### Your task
Return, without any change, the lines of the listing below that begin with the line containing "Image resolution: width=731" and continue through the final line of the listing.

### Data to use

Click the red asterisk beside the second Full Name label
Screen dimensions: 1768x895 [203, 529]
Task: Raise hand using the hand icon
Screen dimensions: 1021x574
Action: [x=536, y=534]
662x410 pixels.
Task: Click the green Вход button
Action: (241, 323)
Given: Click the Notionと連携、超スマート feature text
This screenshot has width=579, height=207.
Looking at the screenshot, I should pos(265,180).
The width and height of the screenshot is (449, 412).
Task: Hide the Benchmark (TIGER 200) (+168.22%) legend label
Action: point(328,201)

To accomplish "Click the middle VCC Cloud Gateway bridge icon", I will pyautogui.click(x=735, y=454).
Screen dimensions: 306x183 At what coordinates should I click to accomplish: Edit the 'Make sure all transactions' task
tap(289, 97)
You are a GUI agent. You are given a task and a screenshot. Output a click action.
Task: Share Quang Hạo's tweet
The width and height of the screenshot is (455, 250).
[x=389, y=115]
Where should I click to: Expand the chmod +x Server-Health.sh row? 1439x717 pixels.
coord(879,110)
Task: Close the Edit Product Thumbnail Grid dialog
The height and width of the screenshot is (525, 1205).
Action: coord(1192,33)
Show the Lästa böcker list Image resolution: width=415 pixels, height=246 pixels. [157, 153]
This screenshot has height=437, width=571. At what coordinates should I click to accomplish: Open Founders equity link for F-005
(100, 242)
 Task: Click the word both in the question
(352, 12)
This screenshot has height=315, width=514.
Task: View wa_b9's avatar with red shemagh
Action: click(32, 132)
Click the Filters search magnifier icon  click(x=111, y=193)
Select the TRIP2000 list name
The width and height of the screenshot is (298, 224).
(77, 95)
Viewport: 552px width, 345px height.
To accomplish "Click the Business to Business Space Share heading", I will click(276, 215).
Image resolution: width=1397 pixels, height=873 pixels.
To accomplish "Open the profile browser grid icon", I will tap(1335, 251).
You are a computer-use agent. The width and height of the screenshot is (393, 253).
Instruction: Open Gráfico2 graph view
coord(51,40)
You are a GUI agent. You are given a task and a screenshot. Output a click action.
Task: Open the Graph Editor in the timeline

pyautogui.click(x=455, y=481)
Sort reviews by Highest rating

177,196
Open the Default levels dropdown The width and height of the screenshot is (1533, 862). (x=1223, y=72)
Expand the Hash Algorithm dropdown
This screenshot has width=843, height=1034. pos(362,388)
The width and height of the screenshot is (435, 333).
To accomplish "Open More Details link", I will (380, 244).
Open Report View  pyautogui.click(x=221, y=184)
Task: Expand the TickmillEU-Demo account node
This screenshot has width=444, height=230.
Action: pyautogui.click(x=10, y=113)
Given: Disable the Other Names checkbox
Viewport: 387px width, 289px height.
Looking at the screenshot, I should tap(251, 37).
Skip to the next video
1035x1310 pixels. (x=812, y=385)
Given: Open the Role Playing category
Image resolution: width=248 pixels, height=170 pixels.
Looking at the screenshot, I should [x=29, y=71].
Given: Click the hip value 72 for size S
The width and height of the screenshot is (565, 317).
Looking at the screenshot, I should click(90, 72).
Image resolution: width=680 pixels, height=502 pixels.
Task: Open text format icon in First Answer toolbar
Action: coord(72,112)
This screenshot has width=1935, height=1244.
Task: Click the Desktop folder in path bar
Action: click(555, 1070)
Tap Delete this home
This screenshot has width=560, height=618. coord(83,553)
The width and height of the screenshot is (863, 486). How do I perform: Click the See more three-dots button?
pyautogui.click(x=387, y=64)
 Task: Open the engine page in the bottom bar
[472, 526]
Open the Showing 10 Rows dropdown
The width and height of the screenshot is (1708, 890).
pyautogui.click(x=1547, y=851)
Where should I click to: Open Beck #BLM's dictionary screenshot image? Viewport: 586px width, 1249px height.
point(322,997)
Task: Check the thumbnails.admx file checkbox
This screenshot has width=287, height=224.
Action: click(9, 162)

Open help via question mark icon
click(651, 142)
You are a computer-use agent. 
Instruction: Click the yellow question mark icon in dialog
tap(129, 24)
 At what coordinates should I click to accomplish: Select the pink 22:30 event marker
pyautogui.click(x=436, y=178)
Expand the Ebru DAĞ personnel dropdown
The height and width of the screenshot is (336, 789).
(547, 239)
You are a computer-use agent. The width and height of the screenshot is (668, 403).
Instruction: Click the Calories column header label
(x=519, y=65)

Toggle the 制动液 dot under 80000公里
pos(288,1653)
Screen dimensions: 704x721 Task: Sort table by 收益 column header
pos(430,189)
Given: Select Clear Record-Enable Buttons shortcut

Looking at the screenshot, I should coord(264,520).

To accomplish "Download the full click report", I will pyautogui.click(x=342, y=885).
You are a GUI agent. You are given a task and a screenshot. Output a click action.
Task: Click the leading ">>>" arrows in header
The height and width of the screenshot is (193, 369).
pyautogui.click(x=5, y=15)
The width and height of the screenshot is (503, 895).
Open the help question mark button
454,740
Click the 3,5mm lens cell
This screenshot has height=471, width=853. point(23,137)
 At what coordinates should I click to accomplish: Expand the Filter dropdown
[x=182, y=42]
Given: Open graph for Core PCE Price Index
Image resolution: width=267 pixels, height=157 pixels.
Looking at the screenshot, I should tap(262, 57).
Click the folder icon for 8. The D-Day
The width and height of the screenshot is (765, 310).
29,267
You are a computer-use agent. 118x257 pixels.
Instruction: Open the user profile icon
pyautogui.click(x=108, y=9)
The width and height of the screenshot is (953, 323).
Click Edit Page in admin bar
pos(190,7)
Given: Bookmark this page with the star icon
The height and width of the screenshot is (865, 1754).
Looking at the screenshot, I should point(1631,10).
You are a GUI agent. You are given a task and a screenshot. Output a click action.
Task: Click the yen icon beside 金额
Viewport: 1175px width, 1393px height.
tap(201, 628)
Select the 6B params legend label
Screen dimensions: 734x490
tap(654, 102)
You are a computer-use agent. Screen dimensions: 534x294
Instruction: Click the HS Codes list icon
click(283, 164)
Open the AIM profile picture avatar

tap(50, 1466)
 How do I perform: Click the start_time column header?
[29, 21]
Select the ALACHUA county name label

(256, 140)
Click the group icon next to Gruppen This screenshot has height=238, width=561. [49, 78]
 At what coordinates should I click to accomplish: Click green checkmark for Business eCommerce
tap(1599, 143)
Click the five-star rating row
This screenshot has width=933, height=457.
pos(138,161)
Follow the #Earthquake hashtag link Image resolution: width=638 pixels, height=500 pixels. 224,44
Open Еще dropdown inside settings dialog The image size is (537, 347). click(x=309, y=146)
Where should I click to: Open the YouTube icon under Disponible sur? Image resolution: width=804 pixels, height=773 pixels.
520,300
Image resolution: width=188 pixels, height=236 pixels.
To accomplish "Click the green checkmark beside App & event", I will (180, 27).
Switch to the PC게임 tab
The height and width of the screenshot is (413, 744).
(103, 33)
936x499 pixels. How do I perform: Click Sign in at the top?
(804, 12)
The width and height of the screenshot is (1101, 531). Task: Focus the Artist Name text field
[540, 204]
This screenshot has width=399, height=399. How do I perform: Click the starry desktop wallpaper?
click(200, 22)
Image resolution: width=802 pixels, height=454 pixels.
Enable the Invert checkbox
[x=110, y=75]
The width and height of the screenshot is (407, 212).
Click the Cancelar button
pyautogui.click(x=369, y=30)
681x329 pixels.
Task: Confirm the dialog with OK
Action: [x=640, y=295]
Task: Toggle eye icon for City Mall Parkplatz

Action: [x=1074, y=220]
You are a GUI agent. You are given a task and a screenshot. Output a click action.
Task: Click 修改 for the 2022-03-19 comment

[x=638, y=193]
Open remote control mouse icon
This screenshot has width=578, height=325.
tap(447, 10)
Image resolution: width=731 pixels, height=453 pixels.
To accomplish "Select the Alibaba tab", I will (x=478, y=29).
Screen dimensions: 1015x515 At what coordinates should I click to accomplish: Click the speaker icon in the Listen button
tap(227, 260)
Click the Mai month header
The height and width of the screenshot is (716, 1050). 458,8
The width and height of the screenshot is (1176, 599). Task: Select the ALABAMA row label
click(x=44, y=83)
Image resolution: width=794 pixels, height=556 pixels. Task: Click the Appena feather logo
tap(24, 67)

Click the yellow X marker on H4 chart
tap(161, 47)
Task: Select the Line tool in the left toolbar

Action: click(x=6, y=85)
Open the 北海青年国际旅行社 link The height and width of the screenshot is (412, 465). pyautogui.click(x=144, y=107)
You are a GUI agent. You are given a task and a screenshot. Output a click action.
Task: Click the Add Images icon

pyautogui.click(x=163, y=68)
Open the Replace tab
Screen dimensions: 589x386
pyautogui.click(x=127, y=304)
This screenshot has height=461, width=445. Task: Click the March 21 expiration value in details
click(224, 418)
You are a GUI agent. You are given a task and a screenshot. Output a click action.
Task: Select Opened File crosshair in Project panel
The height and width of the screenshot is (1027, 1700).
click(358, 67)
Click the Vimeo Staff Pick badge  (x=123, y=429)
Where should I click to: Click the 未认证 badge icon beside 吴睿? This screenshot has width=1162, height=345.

### Exercise output
Image resolution: width=731 pixels, height=453 pixels.
To accomplish "Select the Alibaba tab", I will (x=478, y=29).
Screen dimensions: 1015x515 At what coordinates should I click to accomplish: Click the speaker icon in the Listen button
tap(227, 260)
Click the Mai month header
The height and width of the screenshot is (716, 1050). 458,8
The width and height of the screenshot is (1176, 599). Task: Select the ALABAMA row label
click(x=44, y=83)
Image resolution: width=794 pixels, height=556 pixels. Task: Click the Appena feather logo
tap(24, 67)

Click the yellow X marker on H4 chart
tap(161, 47)
Task: Select the Line tool in the left toolbar

Action: click(x=6, y=85)
Open the 北海青年国际旅行社 link The height and width of the screenshot is (412, 465). pyautogui.click(x=144, y=107)
You are a GUI agent. You are given a task and a screenshot. Output a click action.
Task: Click the Add Images icon

pyautogui.click(x=163, y=68)
Open the Replace tab
Screen dimensions: 589x386
pyautogui.click(x=127, y=304)
This screenshot has height=461, width=445. Task: Click the March 21 expiration value in details
click(224, 418)
You are a GUI agent. You are given a task and a screenshot. Output a click action.
Task: Select Opened File crosshair in Project panel
The height and width of the screenshot is (1027, 1700).
click(358, 67)
Click the Vimeo Staff Pick badge  (x=123, y=429)
Where should I click to: Click the 未认证 badge icon beside 吴睿? This screenshot has width=1162, height=345.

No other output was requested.